→ SUPPLIED PASSAGE:
I have a file like this, containing sentences, marked as BOS (Begin Of Sentence) and EOS (End Of Sentence):
BOS 1
1 word \t\t word \t word \t\t word \t 123
1 word \t\t word \t word \t\t word \t 234
1 word \t\t word \t word \t\t word \t 567
EOS 1
BOS 2
2 word \t\t word \t word \t\t word \t 456
2 word \t\t word \t word \t\t word \t 789
EOS 2
And a second file, where the first number shows the sentence number:
1, 123, 567
2, 789
What I want is to read the first and the second file and check if the numbers at the end of every line occur in the second file. If so, I want to change only the fourth word in the line of the first file. So, the expected output is:
BOS 1
1 word \t\t word \t word \t\t NEW_WORD \t 123
1 word \t\t word \t word \t\t word \t 234
1 word \t\t word \t word \t\t NEW_WORD \t 567
EOS 1
BOS 2
2 word \t\t word \t word \t\t word \t 456
2 word \t\t word \t word \t\t NEW_WORD \t 789
EOS 2
First of all, I'm not sure how to read the two files, because they have a different number of lines. Then, I don't know how to iterate over the lines e.g. of the first sentence in the first file and at the same time iterate over the values in first line of the second file to compare. This is what I have so far:
def readText(filename1, filename2):
  data1 = open(filename1).readlines()   # the first file
  data2 = open(filename2).readlines() # the second one
  list2 = [] # a list to store the values of the second file
  for line1, line2 in itertools.izip(data1, data2):
    l1 = line1.split()

Records from a pointing dataset

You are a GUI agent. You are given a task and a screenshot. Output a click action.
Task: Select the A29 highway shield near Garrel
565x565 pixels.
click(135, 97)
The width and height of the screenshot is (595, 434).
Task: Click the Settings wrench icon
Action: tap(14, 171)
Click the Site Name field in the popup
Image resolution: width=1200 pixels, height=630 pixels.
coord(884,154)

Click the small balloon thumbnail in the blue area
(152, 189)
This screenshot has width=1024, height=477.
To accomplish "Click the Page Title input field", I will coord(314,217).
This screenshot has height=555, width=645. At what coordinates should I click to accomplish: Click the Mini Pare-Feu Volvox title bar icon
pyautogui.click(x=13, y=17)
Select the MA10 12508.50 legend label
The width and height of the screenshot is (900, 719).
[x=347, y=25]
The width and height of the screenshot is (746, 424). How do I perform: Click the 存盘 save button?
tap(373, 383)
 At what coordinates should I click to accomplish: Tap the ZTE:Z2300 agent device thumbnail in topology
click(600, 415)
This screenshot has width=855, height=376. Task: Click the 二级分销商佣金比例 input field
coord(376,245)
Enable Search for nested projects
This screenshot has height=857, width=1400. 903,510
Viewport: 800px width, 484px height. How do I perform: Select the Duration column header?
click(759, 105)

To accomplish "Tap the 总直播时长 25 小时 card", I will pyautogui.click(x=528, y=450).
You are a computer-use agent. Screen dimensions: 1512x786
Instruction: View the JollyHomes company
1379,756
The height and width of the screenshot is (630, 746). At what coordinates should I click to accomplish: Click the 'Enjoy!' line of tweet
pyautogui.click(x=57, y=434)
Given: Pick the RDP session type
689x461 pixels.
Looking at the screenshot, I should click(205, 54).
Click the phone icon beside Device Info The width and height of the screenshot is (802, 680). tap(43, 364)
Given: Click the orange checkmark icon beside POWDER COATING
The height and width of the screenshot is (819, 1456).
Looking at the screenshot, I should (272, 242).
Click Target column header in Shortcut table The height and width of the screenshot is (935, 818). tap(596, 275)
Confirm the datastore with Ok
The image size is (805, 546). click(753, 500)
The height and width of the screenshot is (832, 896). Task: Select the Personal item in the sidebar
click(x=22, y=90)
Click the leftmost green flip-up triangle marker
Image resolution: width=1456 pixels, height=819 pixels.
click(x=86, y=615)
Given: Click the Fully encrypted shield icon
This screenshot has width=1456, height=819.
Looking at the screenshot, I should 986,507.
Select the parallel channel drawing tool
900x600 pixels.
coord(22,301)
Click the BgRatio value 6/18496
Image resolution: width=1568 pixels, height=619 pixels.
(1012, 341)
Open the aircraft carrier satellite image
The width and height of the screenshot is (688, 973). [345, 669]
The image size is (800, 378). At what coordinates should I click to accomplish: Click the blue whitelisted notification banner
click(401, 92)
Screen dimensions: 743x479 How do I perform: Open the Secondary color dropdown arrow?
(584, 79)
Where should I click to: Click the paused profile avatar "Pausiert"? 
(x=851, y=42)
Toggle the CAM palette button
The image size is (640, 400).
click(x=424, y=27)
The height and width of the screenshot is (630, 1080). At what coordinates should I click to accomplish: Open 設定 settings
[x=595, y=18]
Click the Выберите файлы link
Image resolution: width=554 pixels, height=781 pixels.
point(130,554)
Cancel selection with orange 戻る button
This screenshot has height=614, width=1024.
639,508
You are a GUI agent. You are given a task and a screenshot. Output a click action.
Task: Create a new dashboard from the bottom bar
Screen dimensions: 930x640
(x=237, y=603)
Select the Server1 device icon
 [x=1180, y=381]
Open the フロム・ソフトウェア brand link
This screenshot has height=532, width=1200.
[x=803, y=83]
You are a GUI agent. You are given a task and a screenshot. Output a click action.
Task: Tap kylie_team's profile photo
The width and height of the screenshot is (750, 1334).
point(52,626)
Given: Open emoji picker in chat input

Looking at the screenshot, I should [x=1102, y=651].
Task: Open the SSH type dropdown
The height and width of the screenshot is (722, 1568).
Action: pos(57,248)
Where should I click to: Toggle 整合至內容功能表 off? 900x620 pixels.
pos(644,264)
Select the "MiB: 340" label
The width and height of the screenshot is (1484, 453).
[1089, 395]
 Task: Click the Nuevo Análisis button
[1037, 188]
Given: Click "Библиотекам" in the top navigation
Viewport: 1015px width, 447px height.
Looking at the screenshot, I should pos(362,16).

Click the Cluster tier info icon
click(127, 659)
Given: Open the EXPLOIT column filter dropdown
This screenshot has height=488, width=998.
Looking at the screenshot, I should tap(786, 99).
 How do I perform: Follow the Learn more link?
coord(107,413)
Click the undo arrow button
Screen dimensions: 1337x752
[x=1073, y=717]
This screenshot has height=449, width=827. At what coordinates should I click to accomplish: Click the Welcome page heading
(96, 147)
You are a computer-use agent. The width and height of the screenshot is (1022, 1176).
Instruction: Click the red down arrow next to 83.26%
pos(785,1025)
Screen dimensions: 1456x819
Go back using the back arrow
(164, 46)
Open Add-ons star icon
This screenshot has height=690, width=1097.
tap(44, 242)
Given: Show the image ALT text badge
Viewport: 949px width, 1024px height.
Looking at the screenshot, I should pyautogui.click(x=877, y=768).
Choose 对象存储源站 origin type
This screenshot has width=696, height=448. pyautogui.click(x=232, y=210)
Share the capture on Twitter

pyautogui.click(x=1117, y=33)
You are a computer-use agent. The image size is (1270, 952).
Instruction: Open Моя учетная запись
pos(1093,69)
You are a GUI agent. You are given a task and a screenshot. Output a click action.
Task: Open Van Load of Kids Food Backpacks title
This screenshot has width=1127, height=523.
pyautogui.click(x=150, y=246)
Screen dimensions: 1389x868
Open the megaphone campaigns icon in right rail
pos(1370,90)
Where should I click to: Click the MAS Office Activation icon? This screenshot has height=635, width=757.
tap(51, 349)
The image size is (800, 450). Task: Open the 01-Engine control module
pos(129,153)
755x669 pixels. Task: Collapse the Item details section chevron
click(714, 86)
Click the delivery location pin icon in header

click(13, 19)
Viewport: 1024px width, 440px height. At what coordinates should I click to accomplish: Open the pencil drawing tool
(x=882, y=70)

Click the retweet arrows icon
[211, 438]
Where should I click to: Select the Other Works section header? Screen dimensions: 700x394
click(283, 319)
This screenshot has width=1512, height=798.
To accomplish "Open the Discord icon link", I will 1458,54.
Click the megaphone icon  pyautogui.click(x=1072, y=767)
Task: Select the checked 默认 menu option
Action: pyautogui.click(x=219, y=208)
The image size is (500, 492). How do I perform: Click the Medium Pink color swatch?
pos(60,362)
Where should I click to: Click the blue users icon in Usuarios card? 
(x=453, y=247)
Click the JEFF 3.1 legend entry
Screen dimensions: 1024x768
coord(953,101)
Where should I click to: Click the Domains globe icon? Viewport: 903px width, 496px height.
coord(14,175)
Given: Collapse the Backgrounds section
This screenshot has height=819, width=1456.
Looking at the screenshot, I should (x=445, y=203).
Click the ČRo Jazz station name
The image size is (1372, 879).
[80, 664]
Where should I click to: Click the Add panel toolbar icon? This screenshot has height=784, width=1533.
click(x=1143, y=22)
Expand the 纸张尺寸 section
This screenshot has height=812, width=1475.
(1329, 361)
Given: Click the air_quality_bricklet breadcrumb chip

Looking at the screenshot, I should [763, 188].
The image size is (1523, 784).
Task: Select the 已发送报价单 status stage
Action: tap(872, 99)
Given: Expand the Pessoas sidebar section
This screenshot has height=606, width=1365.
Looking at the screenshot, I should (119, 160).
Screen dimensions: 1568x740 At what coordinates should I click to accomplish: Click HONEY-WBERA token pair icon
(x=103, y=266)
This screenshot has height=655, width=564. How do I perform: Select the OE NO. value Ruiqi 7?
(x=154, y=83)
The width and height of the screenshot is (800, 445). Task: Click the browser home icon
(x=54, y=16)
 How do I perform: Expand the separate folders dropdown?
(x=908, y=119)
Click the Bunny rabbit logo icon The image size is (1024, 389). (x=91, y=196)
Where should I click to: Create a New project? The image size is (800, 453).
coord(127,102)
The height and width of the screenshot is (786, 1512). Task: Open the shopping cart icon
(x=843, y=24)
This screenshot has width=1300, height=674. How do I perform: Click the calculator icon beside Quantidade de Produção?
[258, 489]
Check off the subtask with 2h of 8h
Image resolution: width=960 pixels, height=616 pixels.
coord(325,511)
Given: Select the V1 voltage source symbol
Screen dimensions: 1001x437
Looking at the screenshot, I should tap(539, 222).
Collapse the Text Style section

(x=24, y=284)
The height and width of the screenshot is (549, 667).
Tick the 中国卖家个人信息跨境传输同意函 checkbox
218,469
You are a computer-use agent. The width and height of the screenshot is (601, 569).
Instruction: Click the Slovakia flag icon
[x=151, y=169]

→ EXERCISE BRIEF:
Please take the Python file-matching question further, picking up right after its last line of code. The records have no connection to the text.

→ OUTPUT FOR THIS EXERCISE:
    l2 = line2.split(', ')
    find = re.findall(r'.*word\t\d\d\d', line1) # find the fourth word in a line, followed by a number
    for l in l2:
      list2.append(l)
    for match in find:
      m = match.split() # split the lines of the first file
      if (m[0] == list2[0]): # for the same sentence number in the two files 
        result = re.sub(r'(.*)word\t%s' %m[5], r'\1NEW_WORD\t%s' %m[5],line1) 
if len(sys.argv)==3: 
  lines = readText(sys.argv[1], sys.argv[2])
else:
  print("file.py inputfile1 inputfile2")
Thanks in advance for any help!